» Reading passage
Yet generally, the providers who care for them are paid the least and offered the fewest supports, said Briggs. Redirecting a young child’s frustration requires a level of creativity and patience that can be challenging in the classroom.
During the pandemic, Briggs said many families suffered under the stress of job loss, financial hardship and illness, which can cause behavioral issues in school. Many children also missed out on valuable social interactions in classrooms, and are still struggling to catch up on their social-emotional development.
In a safe and stable environment, she explained, the areas of the brain connected to learning, memory and language are activated. In an environment with a great deal of stress, aggression or fear, those areas get activated instead. “The pandemic was not good for families who were living on the margins already.”
But from the perspective of some California state preschool programs, the behaviors that children are now exhibiting have grown too difficult to manage.
“Folks aren’t equipped with what to do with those children if they can’t expel them,” said Nina Buthee, executive director of EveryChild California, a membership association for child care centers. “It’s having really negative consequences on teacher and student well-being.”
Often, she said, administrators face pressure from teachers and the families of other children in the classroom who do not feel safe and threaten to leave.
Is there a solution to expulsion?
California’s preschool expulsion legislation offers an alternative: funding for mental health consultations.
“I realized that just because you outlaw expulsion doesn’t mean you address the root causes,” said Scott Moore, the chief executive for Kidango, a large child care provider with 57 centers across Northern California, who co-sponsored and helped write the legislation.

» Aim of the task
Copy the preschool expulsion passage from "Often, she said, administrators" to "mental health consultations.", swapping "administrators" for "center directors".

» Provided information
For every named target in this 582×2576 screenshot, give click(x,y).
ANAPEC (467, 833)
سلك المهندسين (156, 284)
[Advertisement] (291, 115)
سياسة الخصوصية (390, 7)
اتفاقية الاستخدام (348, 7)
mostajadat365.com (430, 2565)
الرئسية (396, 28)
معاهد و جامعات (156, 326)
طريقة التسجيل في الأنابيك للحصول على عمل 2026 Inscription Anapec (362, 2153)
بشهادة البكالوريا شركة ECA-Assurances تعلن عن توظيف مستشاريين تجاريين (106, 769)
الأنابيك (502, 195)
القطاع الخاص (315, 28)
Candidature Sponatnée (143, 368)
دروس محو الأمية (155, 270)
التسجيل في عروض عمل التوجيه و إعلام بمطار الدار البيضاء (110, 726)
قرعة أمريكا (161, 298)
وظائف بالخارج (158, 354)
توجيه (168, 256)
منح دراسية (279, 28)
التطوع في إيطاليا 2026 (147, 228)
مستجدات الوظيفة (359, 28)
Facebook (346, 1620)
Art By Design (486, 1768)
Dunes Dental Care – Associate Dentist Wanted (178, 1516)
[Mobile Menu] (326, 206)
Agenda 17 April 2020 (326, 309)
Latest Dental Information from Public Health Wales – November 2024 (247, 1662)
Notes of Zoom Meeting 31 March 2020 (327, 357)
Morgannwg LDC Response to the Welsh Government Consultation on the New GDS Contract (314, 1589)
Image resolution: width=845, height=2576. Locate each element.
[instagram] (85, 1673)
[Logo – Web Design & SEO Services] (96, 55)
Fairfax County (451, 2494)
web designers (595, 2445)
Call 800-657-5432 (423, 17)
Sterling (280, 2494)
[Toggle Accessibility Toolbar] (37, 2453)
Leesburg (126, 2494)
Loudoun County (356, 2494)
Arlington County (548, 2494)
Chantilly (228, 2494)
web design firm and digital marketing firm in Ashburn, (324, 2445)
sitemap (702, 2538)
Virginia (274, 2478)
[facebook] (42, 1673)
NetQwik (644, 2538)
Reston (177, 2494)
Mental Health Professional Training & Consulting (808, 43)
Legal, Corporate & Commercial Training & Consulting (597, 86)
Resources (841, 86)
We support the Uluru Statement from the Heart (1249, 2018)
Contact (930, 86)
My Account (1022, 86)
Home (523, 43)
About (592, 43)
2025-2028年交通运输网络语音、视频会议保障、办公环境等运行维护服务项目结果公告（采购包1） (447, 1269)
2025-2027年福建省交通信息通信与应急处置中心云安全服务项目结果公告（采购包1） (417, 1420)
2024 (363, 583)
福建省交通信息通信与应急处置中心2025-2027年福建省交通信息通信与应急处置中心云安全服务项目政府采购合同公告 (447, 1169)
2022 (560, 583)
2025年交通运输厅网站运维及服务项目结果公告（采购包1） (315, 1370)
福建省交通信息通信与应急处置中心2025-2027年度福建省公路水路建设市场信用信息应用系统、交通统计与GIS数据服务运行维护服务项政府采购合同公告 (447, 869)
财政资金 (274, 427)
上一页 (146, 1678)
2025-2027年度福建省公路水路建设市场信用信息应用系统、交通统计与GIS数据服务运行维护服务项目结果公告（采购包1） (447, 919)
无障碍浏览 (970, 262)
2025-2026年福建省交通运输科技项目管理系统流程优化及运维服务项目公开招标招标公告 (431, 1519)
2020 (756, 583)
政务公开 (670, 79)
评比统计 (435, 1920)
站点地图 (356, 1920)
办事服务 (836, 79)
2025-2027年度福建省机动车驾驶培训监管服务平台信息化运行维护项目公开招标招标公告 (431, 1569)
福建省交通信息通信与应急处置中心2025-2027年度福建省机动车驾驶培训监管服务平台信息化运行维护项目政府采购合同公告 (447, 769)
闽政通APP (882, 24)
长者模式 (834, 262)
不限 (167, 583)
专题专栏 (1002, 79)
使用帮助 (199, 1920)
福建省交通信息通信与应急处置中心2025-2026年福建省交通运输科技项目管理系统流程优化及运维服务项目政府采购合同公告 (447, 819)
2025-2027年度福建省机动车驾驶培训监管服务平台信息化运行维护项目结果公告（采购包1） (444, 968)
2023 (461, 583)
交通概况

» Worked solution
Often, she said, center directors face pressure from teachers and the families of other children in the classroom who do not feel safe and threaten to leave.
Is there a solution to expulsion?
California’s preschool expulsion legislation offers an alternative: funding for mental health consultations.